Distance D will vary depending on bit size but typically ranges from about one-eighth to about five-eighths of an inch with about three-eighths to one-half of an inch being typical. In terms of degrees around the general circumference of drill bit 150, the contact point 162 of button 152 to contact point 164 of PDC element 158 may typically range from about one degree to about fifteen degrees with about five or six degrees being most typical on a new bit. The points of contact, 162 and 164, will widen as the bit wears.

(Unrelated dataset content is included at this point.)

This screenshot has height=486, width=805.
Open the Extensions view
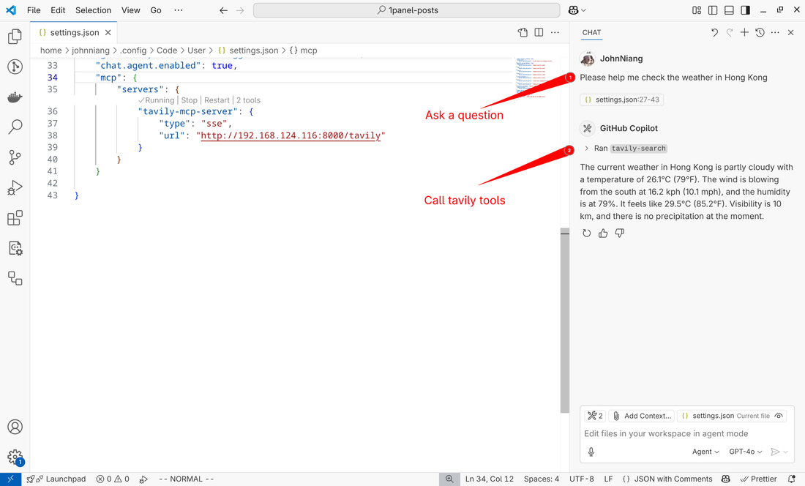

The sliding surface 154 of button 152 is substantially hemispherical in a preferred embodiment. Therefore, sliding surface 54 slides not only laterally or rotationally in the direction of drilling bit rotation 161 but also slides axially with respect to the drill string. Sliding surface 154 could have other shapes, with the criteria being that surface 154 substantially slides, rather than cuts into formation 166, especially laterally or rotationally in the direction of drill bit rotation 161.
Conveniently, the bullet-shaped design of a hard metal body, e.g. a tungsten carbide cutter body, is readily provided because the bullet-shaped body member 10, as discussed hereinbefore, may simply be reversed to provide a readily available button member 152 having the presently desired sliding surface 154. Button 152 is shown in FIGS. 1-2 on each upset 153 as discussed further hereinafter.
By maintaining substantially continuous sliding contact with borehole wall 156, button 152 not only protects the PDC cutting elements against impact with borehole irregularities but also performs the function of preventing or limiting bit whirl to thereby significantly stabilize drill bit 150 within borehole 168. Button 152 prevents final PDC cutter assembly 160 from cutting too deeply in a radially outwardly direction to thereby limit radial motion of bit 150 and thereby limiting whirling. Reduced or limited whirling results in less damage to the drill bit and also makes the bit much easier to directionally steer without "walking" in an undesired direction as may occur with other less stable drill bit designs.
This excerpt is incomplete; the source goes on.